GIVEN INSTRUCTION A ::
In the passage on job-offer success, which publication measure was significantly linked to a higher offer percentage when candidates above and below the median were compared?
GIVEN INSTRUCTION B ::
Please summarize the passage on job-offer success in two sentences.
GIVEN INSTRUCTION C ::
Write the next paragraph of the passage on job-offer success, following on from its final sentence.

Quantity of publications
We also examined several publication metrics and found no correlation with number of offers. Specifically, the total number of publications (R2 = 0.08), the number of first author (R2 = 0.02), the number of corresponding author publications (R2 = 0.0009), and h-index (R2 = 0.004) did not significantly correlate with offer percentage (Figure S1). When we separated candidates who were above and below the medians for each of these metrics and compared the distribution of offer percentages, only the total number of citations significantly associated with a higher offer percentage (p = 0.029) (Figure 4B). Although the median offer percentage was often higher for applicants above the median of the other metrics, none of these differences were statistically significant (first author publications p = 1.0, total publications p = 0.190, h-index p = 0.572; Wilcoxon rank-sum test with Holm correction) (Figure 4B, Table S21).
Independent Funding & Fellowships
Receiving funding as a trainee is often seen as part of a favorable research track record (32) and a recent study indicates faculty are more likely to receive a large research program grant (e.g. an R01 through NIH) if they have a history of funding as a trainee (33). We differentiated the types of funding a trainee can receive into independent funding (in which the trainee is listed as the PI and funds can often transition with the trainee to a hiring institute (e.g. K99/R00 award), postdoctoral fellowships, and PhD fellowships. Our survey respondents were highly successful in obtaining fellowship funding during their training (80% received a fellowship, Figure 2D, Tables S9). Independent funding was more rare with 25% of respondents receiving awards on which they were PI/co-PI (Tables S10). We found that respondents with independent funding received a higher percentage of offers (p = 0.025; Wilcoxon rank sum test, Holm correction, Figure 4B). Receiving a postdoctoral fellowship also correlated with greater success, although the effect was not significant after correcting for multiple comparisons (p = 0.169; Wilcoxon rank sum test, Holm correction, Figure 4B). PhD fellowships did not seem to influence an applicant’s offer percentage (p = 1.0; Wilcoxon rank sum test, Holm correction, Figure 4B).
Patents
Patents are also considered positive metrics of research track record, although their importance and frequency can vary between fields. Only 18% of survey respondents reported having 1 or more patents on file from their work when entering the job market (Table S16). The number of patents held by the applicant did not correlate with the number of offers received (R2 = 0.003) (Figure S2) and the percentage of offers did not change between those with or without a patent (p = 1.0; Wilcoxon rank-sum test, Holm correction) (Figure 4B).

COLLECTED DATA ::
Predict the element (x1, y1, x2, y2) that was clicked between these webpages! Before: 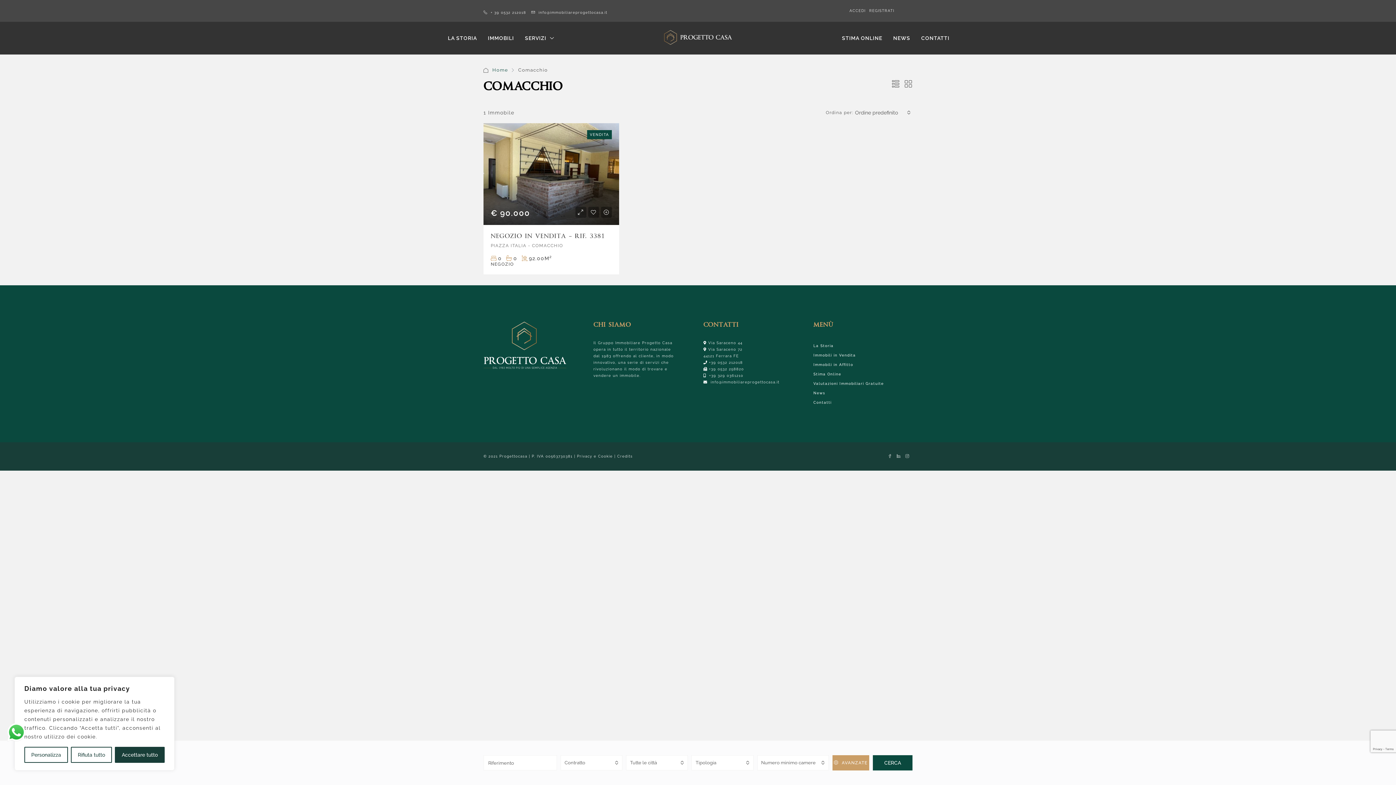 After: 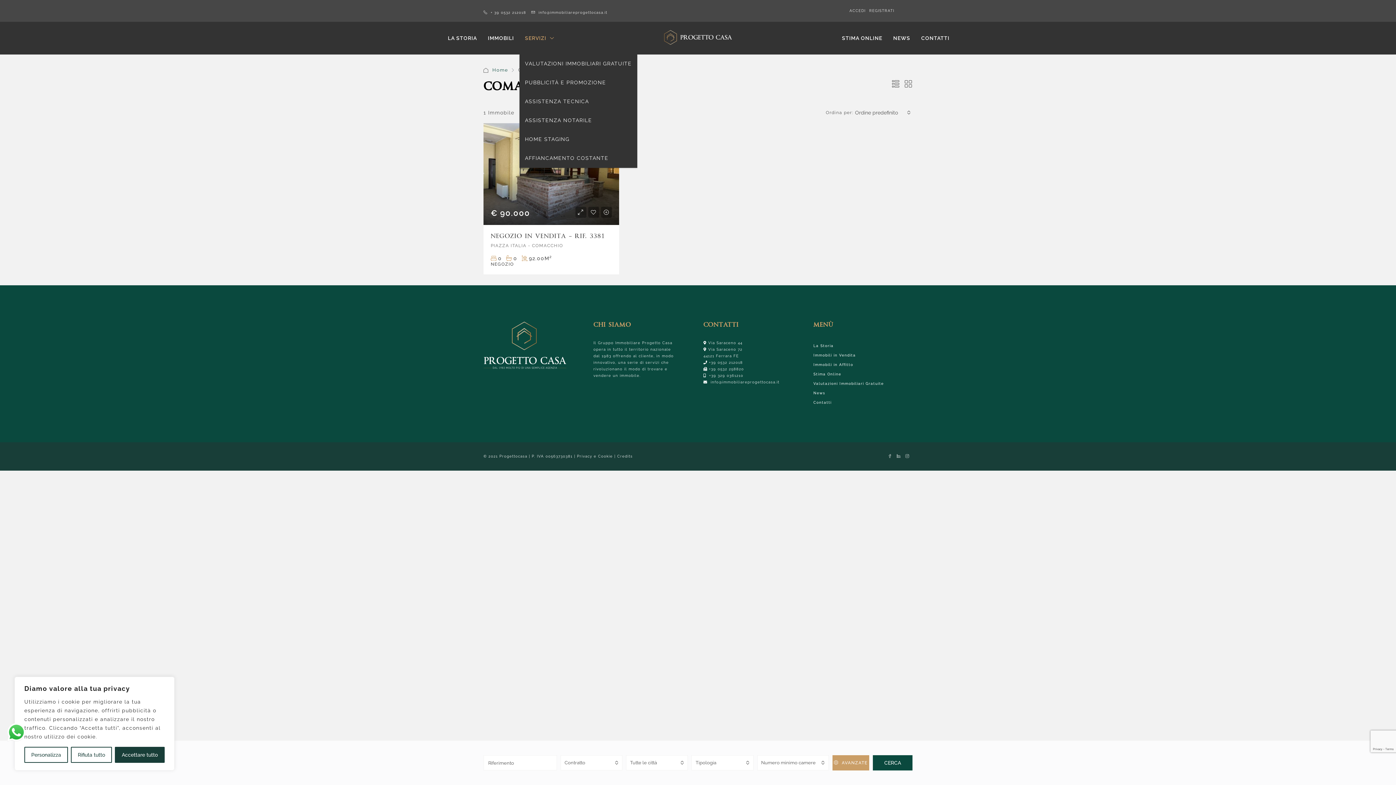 Action: label: SERVIZI bbox: (519, 21, 559, 54)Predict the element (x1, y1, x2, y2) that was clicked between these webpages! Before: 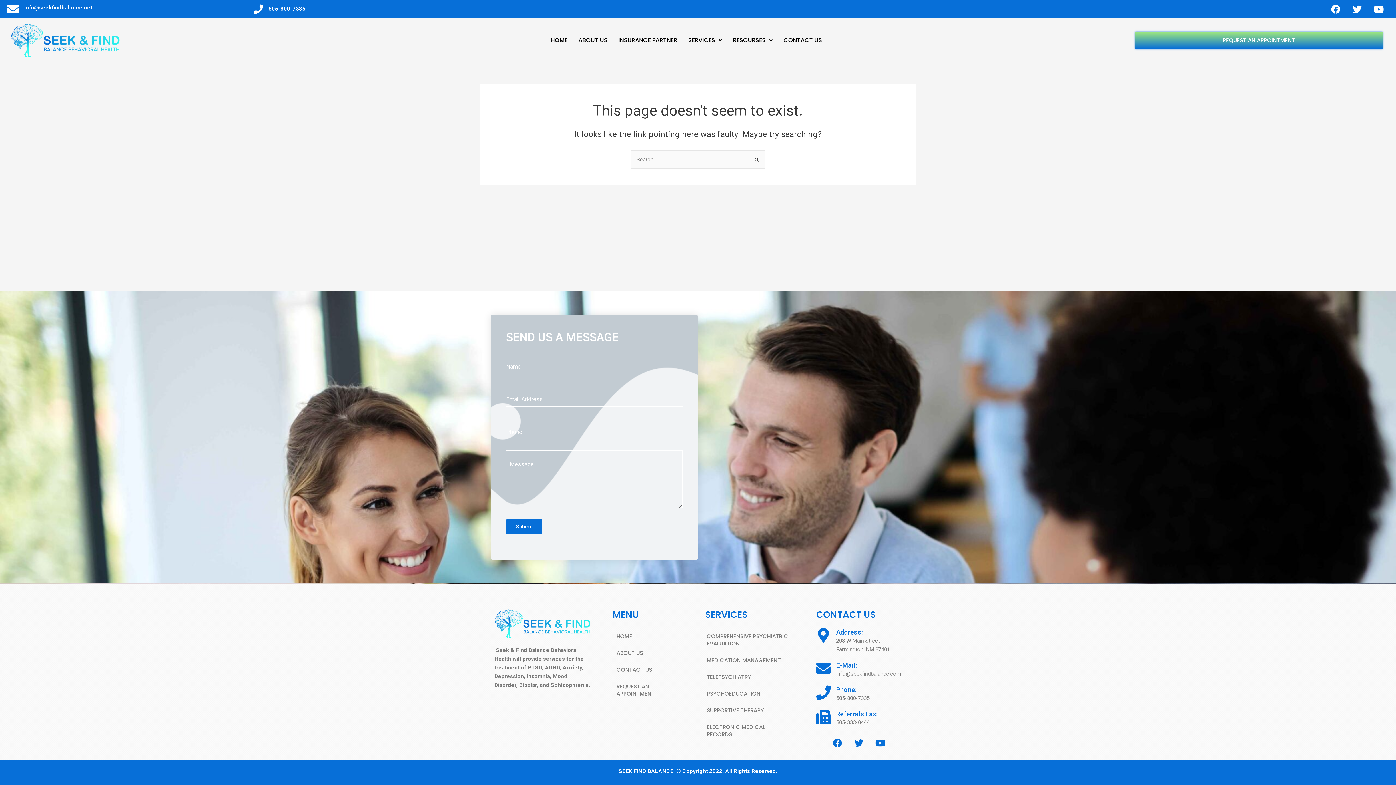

TASK ANSWER A ::
The total number of citations (p = 0.029).

TASK ANSWER B ::
Among publication metrics, only total citations significantly associated with a higher offer percentage, while total publications, first-author and corresponding-author publications, and h-index showed no significant relationship. Independent funding, held by 25% of respondents, was linked to a higher percentage of offers, whereas postdoctoral fellowships (not significant after correction), PhD fellowships, and patents showed no significant effect.

TASK ANSWER C ::
Years on the Job Market
We also asked respondents for the number of cycles they had participated in by applying for PI positions. Roughly half (55%) of our respondents were applying for the first time, and these candidates fared significantly better in terms of offer percentages than those who were applying again (p = 0.035; Wilcoxon rank-sum test, Holm correction) (Figure 4B). Analyses such as the work presented here may help applicants refine and present their materials and track record in a manner that might improve success and decrease repeated failed cycles for applicants.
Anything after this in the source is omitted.